La parole est à M. Roland Blum, pour exposer sa question.

M. Roland Blum. Madame le ministre délégué chargé de l'enseignement scolaire, le 10 septembre 1997, dans l'après-midi, des élèves de la classe préparatoire de «véto» du lycée Thiers se livrent à des actions de bizutage à l'extérieur de l'établissement.
Le proviseur, informé des faits, suspend les élèves ayant bizuté, prévient le procureur de la République - lequel estime d'ailleurs ne pas devoir donner suite - et convoque pour le 2 octobre le conseil de discipline.
Dès le 19 septembre, à votre demande, une enquête est ouverte, deux inspecteurs généraux de l'éducation nationale se rendent au lycée Thiers et auditionnent élèves, professeurs, parents d'élèves, proviseur et proviseur-adjoint. Ils estiment leur enquête terminée, et chacun pense que l'incident est clos.
Le 2 octobre, le conseil de discipline inflige aux élèves une lourde sanction: vingt jours d'exclusion. L'affaire aurait dû en rester là.
Nous sommes tous d'accord sur le fait que les actions de bizutage doivent être interdites et, le cas échéant, lourdement sanctionnées. Le règlement intérieur du lycée a été violé et force doit rester à la loi. Mais nous comprenons mal votre acharnement à relancer, après le conseil de discipline du 2 octobre, une affaire qui aurait dû être close.
Pourquoi, alors qu'ils avaient eux-mêmes estimé leur enquête terminée et indiqué à M. le proviseur qu'aucune faute ne pouvait être retenue contre lui, les mêmes inspecteurs généraux sont-ils à nouveau envoyés à Marseille le 6 octobre, accompagnés du doyen de l'inspection générale cette fois, pour diligenter une deuxième enquête ?
Pourquoi accuser de complicité de bizutage des professeurs de la classe de «véto» qui sont totalement étrangers à l'affaire ?

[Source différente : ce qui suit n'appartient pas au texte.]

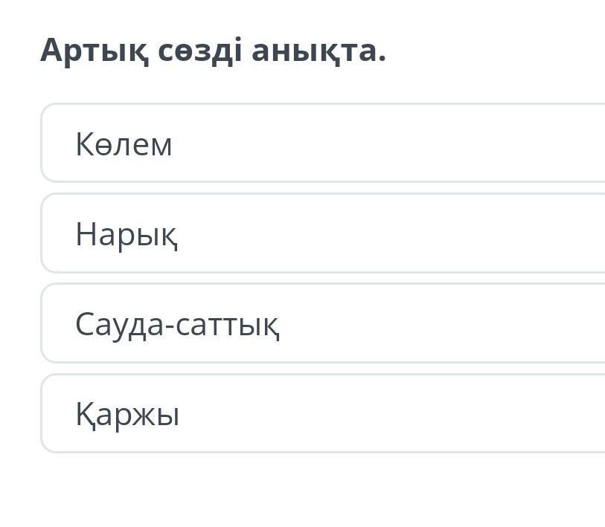Viewport: 605px width, 527px height.
Task: Click the word сөзді in the question
Action: coord(197,51)
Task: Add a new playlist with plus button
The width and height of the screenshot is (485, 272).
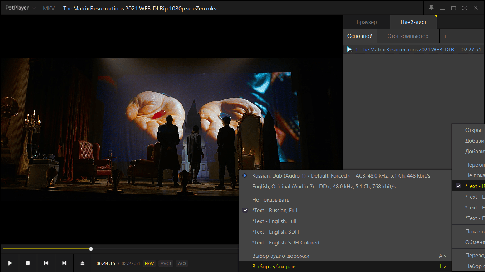Action: [x=445, y=36]
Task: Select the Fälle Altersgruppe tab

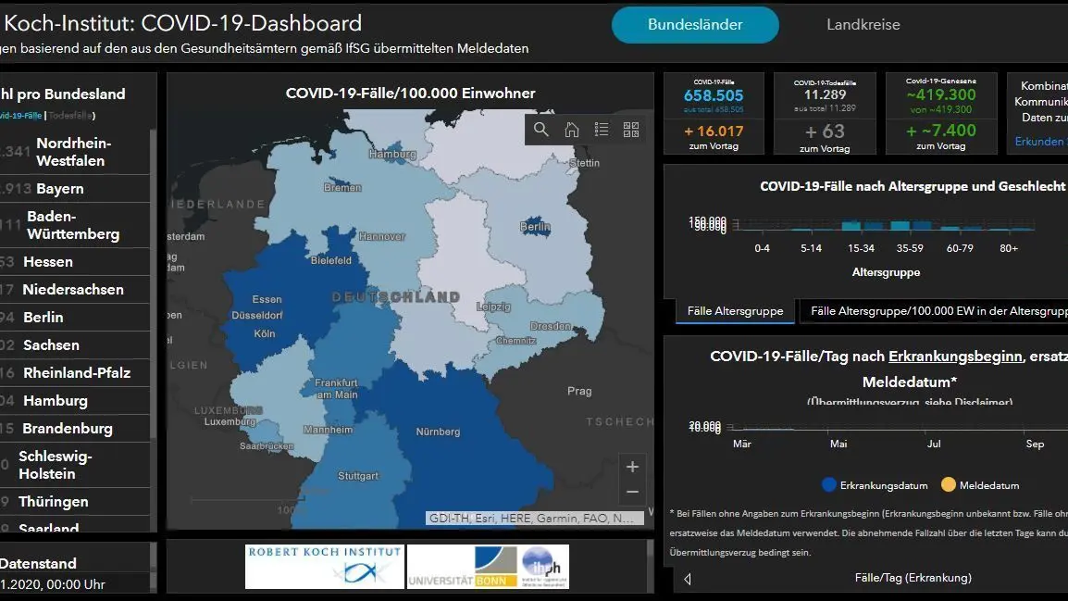Action: click(x=735, y=311)
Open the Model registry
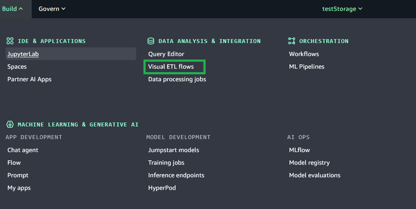 [309, 163]
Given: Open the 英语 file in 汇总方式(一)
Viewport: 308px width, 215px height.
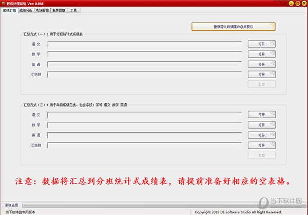Looking at the screenshot, I should pos(262,64).
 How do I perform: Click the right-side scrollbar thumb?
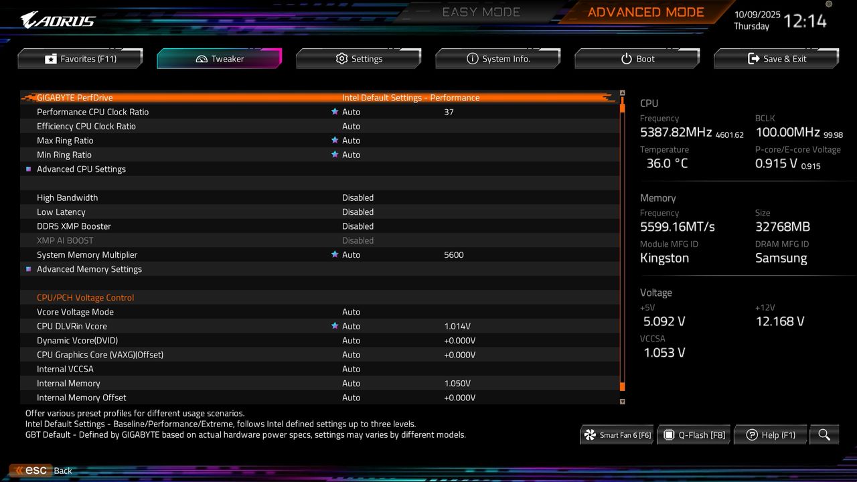click(x=621, y=387)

Pourquoi, enfin, déclencher une procédure disciplinaire à l'encontre du proviseur, accusé d'avoir fabriqué un faux emploi du temps, alors que chacun connaît son professionnalisme et qu'il a pris immédiatement toutes les mesures qui s'imposaient dans l'intérêt des élèves, des familles, des professeurs et du lycée ?
Toute la communauté scolaire du lycée Thiers a été choquée par l'avertissement que vous avez cru devoir infliger au proviseur le 25 octobre dernier. Cette sanction est totalement injuste envers une personnalité qui, depuis 1990, s'acquitte dans ce lycée de la mission qui lui a été confiée avec dignité et efficacité.
C'est la raison pour laquelle, dans un souci de justice et d'équité, je vous demande de retirer cette sanction, d'autant que, dans une affaire similaire, à Orléans, et pour des faits beaucoup plus graves, le proviseur n'a pas été sanctionné.
Je voudrais enfin savoir s'il n'y a pas, derrière cette affaire, une manoeuvre visant à faciliter le transfert des classes préparatoires du lycée Thiers vers l'université.
M. le président. La parole est à Mme la ministre déléguée chargée de l'enseignement scolaire.
Mme Ségolène Royal, ministre délégué chargé de l'enseignement scolaire. Monsieur le député, je ne peux pas laisser assimiler, comme vous venez de le faire, la situation de Marseille et celle d'Orléans. A Orléans, en effet, c'est le proviseur lui-même qui a mis fin au bizutage et qui a saisi le procureur de la République, eu égard aux faits qui s'étaient produits dans son établissement. La situation du lycée Thiers à Marseille est totalement différente.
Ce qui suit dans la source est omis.